Resonó la semana pasada el estruendo gramatical de
“miembros y miembras” no como un lapsus ni como una muestra de incultura sino como la exteriorización obsesiva de un complejo de inferioridad cuyos precedentes están en la
“jóvenas” y
“frailas” de hace unos años. Mientras la mujer de hoy está realizando el cambio social mas profundo con la presencia femenina más seria y prestigiosa en todos los ámbitos laborales, una tropilla de criaturas de poco talento parecen empecinadas en mantener la imagen machista y contraproducente de
“Las preciosas ridículas” de Molière.
Mientras los nombres de
Esperanza Aguirre,
Cristina Narbona,
Rosa Aguilar,
Rita Barberá,
Rosa Díez, por citar ejemplos relevantes de todas las tendencias que acreditan cada día el papel de la mujer en la política española existen otros ejemplos o
“ejemplas” empeñadas en mantener el escaparate de la desigualdad aunque sea desde departamentos de administración sin contenido ejecutivo desconociendo que la desigualdad de las personas no proviene de que se hable de personas
“o personos” o
“miembros o miembras” sino de que persista en la opinión el estereotipo de listos y tontas o tontitas.
| "Si un gobierno o un parlamento se dividen en “miembros o miembras”, seguirá la idea de que tales “miembras” constituyen una sección femenina diferente " |
Mientras los miembros de un gobierno o de un parlamento sean semánticamente iguales, sea cual sea su sexo, vamos bien. Pero si un gobierno o un parlamento se dividen en
“miembros o miembras”, seguirá la idea de que tales
“miembras” constituyen una sección femenina diferente del conjunto proveniente de leyes de cuotas y paridades pero no por sus méritos.
No puede extrañarnos, sin embargo, estas anécdotas de ministrillas de tres al cuarto cuando también algunos juristas o
“juristos” cometieron la tropelía jurídica de establecer distintas penas para los mismos delitos según el delincuente sea hombre o mujer. Todos sabemos que hay mas maltratadotes que maltratadoras pero un solo caso es suficiente para calificar el disparate que supone que en vez del necesario gravamiento de las penas para la mejor protección de la persona maltratada que, evidentemente, afectará a mas hombres que a mujeres se base en un tratamiento diferente que hace pensar en el arcaico y desacreditado concepto del “
sexo débil”, es decir, la mujer como especie protegida y por tanto desigual.

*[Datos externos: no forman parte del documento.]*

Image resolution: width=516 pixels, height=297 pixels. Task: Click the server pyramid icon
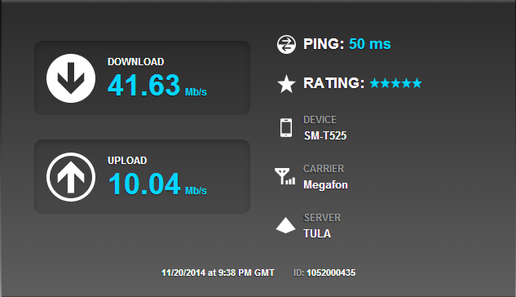pos(285,225)
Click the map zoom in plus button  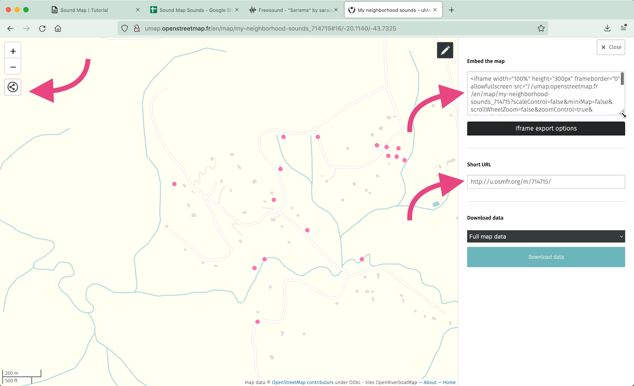coord(13,51)
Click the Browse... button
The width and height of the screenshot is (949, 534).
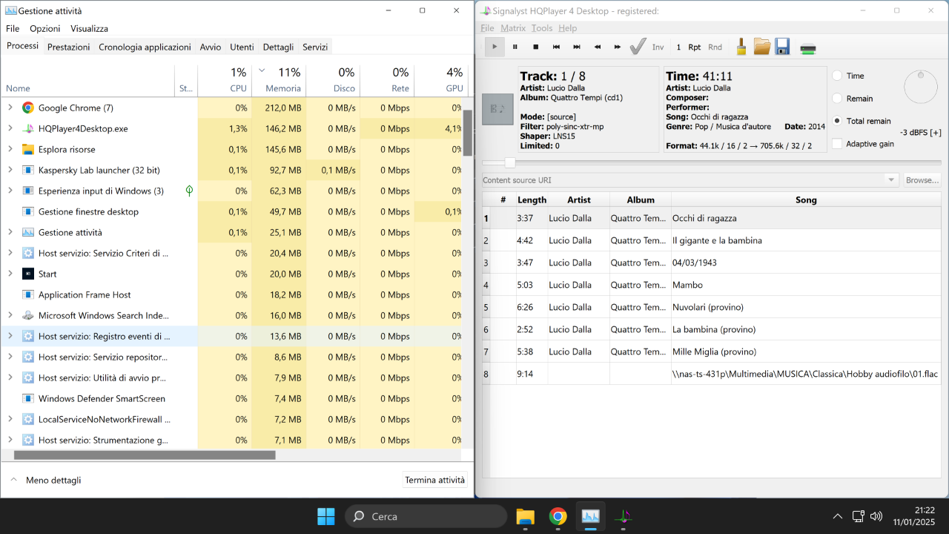click(x=922, y=180)
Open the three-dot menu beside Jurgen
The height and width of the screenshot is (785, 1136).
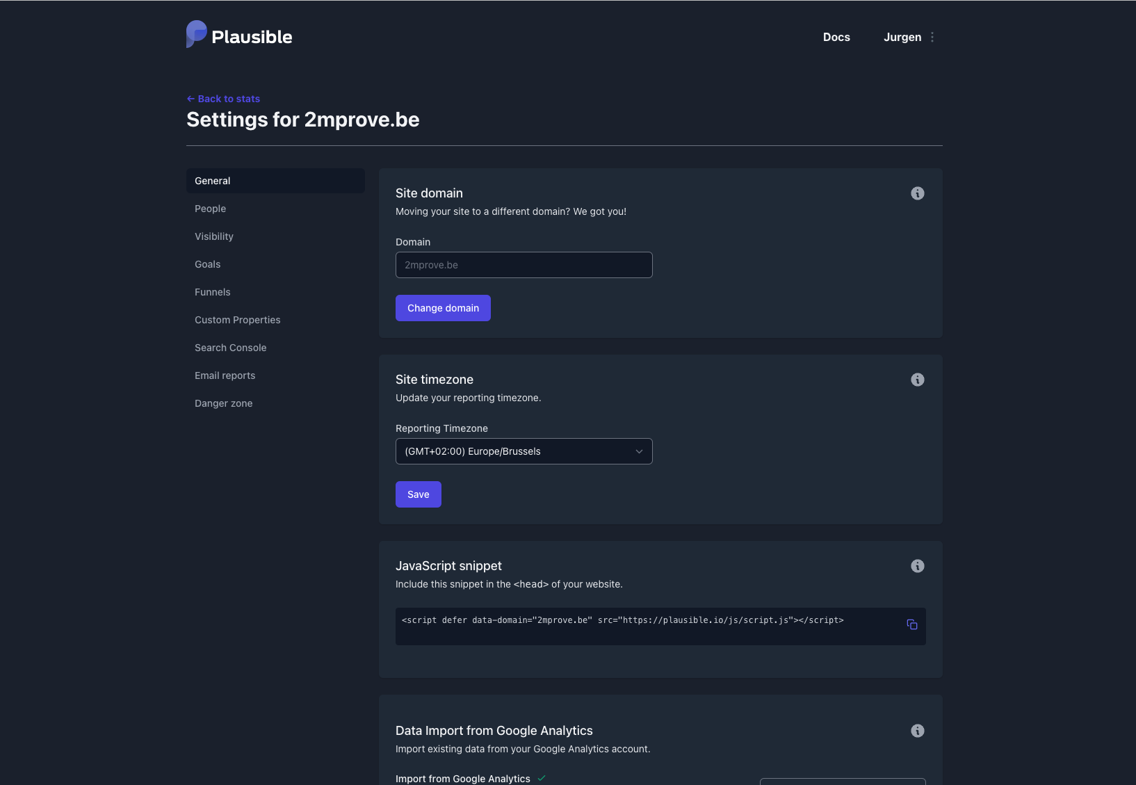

Pero parece que hay mujeres que parecen seguir ciculando como “
sexo débil” y como
“miembras” es decir, personas desiguales. Y lo paradójico es que no salga ninguna voz desde el feminismo serio y capaz que advierta a estas politiquillas que se dejen de majaderías gramaticales y demuestren su capacidad ejecutiva y el nivel cultural que una sociedad auténticamente igualitaria desea para sus mujeres de vanguardia.